With more institutional investors conscious of the value of forests and woodlands as not just fundamentally indispensable to our biodiversity, but as long-term revenue-producing tangible assets, could 2023 be the breakthrough year for the forestry sector?
Forestry offers attractive investment returns and inflation protection, as well as the potential for alleviating climate change through carbon capture. Professionally managed forests are also now being sought after for their value as conservation projects, which the plethora of new carbon exchanges require as carbon trading demand ramps up.
In 2022 there were at least two notable deals that saw boutique forestry funds acquired by heavyweight global institutions, thereby raising the profile of the natural asset. Earlier this month global fund manager BNP Paribas Asset Management acquired a majority stake in leading Danish natural resources specialist International Woodland Company. And in May, Japanese multinational Mitsui & Co and Japanese financial services group Nomura Holdings came together to buy global forestry manager New Forests for an undisclosed sum.
MSCI is also set to launch a set of tools to help investors identify companies at risk of contributing to biodiversity loss and deforestation.
The Asset recently spoke with 20-year forestry investment veteran Geoffrey Seeto, the Singapore-based head of emerging markets at New Forests who oversees his firm’s forestry investment programme in Southeast Asia and Africa, to get his view on the growth of the industry and what he predicts for the sector in 2023.
The Asset: Could 2023 be a year when more investors recognize timber as a serious investible asset that can offer not just income but stable long-term returns and protection against inflation?
Geoffrey Seeto: The forestry asset class has always exhibited favourable portfolio attributes such as low correlation with other asset classes, natural inflation hedging and low volatility of returns. With a greater global focus by individuals, corporates and institutional investors on climate change mitigation and net-zero goals, we envision more capital being scaled into the nature-based investment space.
We’re also seeing an increasing number of investors looking at this asset class for not just its portfolio attributes such as inflation hedging and stable returns, but as a way to meet decarbonization goals and deliver tangible results to the circular bio-economy, alongside communities and livelihoods.

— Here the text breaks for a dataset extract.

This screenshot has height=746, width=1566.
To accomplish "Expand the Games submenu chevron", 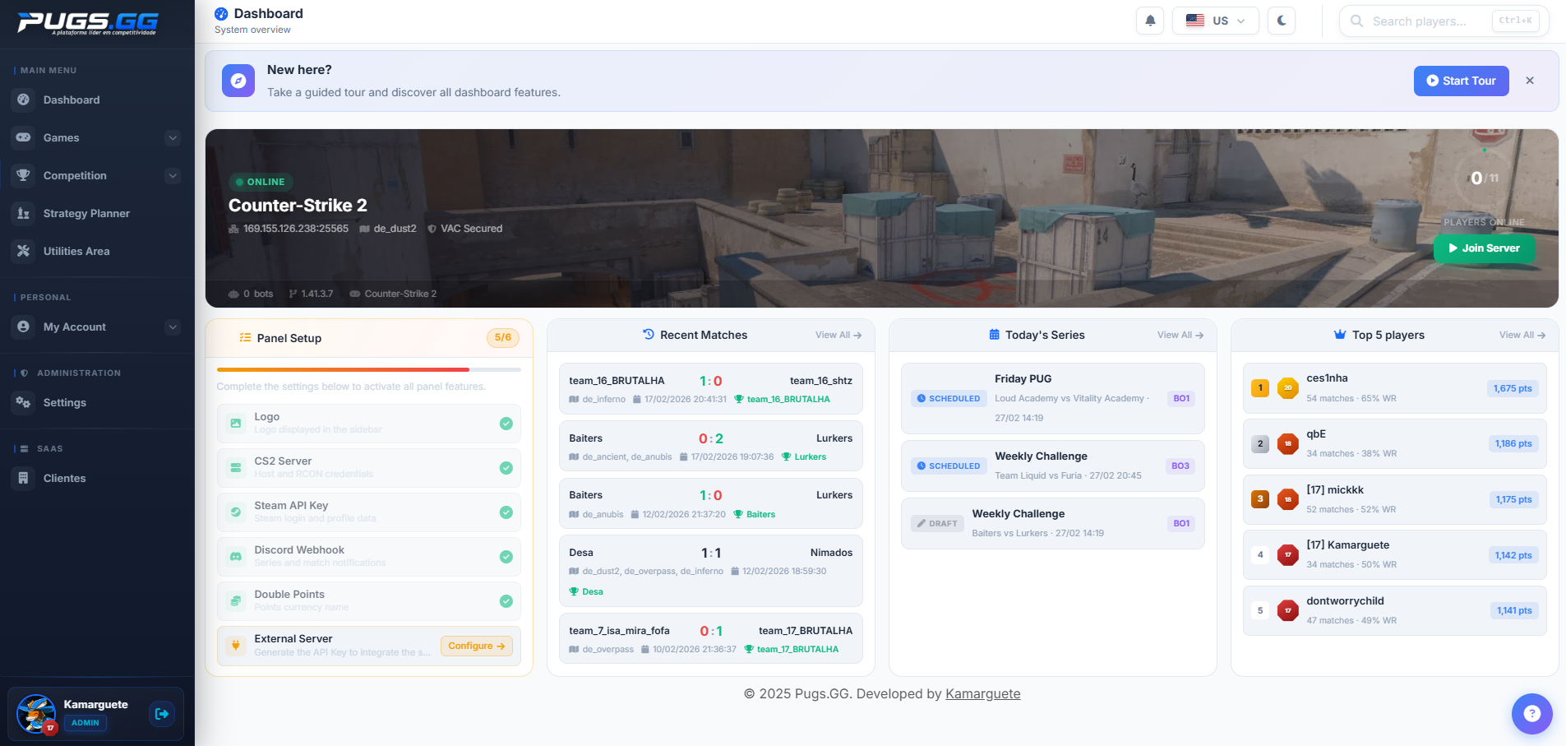I will (173, 138).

TA: With more single-family offices being established in Asia and the generational wealth transfer taking place across the region, does that bode well for more investment into the forestry sector?

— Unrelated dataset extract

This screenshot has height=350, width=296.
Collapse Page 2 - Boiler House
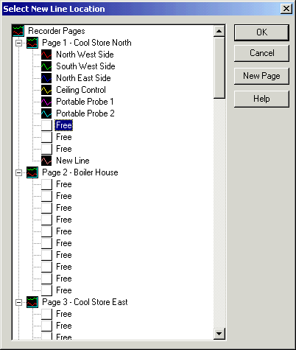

GS: As the younger generation of families places more emphasis on impact and helping to tackle environmental challenges, forestry can certainly be seen as part of the solution while still providing a competitive return on investment.
We’re seeing more family offices in Asia are investing in sustainable-type investments, with 85% of family offices in Hong Kong looking to increase their allocation to impact and sustainable investments next year. Additionally, family offices in Asia are looking to increase their allocation to alternative assets, which should bode well for the forestry and agriculture sectors.
TA: Do you expect to see more acquisitions in the forestry and agricultural resources sectors in 2023?
GS: We have already started to see some consolidation in the forestry and agriculture sectors and expect more institutional investors and corporates to invest in 2023.
TA: As the demand for carbon offsets rises, what is the outlook for Asia both in terms of supplying the carbon offset assets and for the nascent carbon exchanges in Hong Kong and Singapore?
GS: We see increasing demand from corporates aiming to meet their net-zero targets. However, there are currently limited projects and assets generating verified carbon credits in the Asian region, and there is a rush of developers and investors into the landscape without extensive consideration of the risks.
We receive several queries from investors about how to assess the quality and integrity of the development and use of carbon credits. Late last year we developed our carbon credit integrity policy which sets out guidance around this important and evolving topic.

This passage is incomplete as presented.